● **The request**:
Please revise the items from the line containing "The image size is (750, 422)." through the end of the items, changing "Symbol" to "Quantity" and keeping everything else the same.

● **Records provided**:
::::::

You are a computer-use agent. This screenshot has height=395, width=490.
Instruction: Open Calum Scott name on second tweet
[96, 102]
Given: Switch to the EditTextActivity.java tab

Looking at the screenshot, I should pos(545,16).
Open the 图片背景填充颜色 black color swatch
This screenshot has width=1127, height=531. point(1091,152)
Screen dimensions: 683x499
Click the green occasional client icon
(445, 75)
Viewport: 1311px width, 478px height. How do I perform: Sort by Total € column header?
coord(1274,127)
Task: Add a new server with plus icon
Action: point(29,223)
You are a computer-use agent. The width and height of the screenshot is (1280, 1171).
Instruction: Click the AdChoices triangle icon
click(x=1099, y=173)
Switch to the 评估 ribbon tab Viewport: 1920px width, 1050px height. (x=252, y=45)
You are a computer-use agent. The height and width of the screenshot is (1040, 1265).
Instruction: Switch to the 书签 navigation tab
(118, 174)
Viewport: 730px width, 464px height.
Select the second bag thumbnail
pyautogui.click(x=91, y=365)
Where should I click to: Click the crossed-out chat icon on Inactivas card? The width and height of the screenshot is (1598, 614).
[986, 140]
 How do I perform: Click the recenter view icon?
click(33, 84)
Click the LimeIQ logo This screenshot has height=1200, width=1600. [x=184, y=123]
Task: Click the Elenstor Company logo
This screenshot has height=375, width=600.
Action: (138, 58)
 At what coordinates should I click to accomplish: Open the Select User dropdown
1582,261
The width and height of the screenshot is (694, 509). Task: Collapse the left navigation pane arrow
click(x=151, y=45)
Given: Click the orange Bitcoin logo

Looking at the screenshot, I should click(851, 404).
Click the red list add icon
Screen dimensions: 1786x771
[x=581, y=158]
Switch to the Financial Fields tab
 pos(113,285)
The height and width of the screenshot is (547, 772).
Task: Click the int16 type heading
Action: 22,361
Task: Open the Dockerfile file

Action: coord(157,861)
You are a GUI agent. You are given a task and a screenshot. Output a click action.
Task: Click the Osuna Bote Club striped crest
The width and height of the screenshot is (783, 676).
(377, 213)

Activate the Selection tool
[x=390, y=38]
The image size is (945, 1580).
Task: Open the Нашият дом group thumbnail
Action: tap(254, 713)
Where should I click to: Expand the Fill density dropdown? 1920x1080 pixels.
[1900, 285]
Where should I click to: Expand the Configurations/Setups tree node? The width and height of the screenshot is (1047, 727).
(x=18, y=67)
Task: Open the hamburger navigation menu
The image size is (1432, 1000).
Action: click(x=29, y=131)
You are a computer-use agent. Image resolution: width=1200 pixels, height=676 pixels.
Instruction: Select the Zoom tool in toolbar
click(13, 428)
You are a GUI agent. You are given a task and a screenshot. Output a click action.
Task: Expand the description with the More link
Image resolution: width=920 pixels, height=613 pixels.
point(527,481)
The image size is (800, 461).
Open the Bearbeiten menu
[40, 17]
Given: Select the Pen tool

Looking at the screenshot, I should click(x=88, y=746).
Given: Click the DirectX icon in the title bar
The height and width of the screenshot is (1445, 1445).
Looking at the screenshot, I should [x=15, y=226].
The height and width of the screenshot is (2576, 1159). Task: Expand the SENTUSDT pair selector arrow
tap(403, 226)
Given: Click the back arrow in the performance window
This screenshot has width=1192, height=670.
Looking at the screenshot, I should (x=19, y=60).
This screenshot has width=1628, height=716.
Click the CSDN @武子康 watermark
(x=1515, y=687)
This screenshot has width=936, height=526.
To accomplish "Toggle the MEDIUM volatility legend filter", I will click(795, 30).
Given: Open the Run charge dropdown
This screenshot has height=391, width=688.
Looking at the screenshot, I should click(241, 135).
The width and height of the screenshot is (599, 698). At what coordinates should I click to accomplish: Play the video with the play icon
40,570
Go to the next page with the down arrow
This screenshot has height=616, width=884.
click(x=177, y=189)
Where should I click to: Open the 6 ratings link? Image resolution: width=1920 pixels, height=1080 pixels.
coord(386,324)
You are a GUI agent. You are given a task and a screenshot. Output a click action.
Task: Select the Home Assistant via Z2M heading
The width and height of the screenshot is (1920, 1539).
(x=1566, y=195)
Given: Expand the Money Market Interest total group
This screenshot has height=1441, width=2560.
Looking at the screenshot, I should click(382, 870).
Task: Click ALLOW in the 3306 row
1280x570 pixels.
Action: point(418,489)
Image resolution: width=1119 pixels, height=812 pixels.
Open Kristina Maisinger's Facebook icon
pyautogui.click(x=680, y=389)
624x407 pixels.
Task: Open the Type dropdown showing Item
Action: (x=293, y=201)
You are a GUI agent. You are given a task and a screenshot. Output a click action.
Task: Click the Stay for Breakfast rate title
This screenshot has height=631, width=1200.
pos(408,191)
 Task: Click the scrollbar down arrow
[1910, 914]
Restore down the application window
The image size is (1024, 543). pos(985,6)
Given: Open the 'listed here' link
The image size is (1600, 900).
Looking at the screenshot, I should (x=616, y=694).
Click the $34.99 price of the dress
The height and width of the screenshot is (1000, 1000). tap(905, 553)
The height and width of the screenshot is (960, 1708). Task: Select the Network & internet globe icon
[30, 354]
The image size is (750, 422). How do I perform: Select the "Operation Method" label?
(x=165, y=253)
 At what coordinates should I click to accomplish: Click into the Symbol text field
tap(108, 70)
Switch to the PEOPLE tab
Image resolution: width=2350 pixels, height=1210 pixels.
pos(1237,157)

::::::

● **Solution to this problem**:
The image size is (750, 422). How do I perform: Select the "Operation Method" label?
(x=165, y=253)
 At what coordinates should I click to accomplish: Click into the Quantity text field
tap(108, 70)
Switch to the PEOPLE tab
Image resolution: width=2350 pixels, height=1210 pixels.
pos(1237,157)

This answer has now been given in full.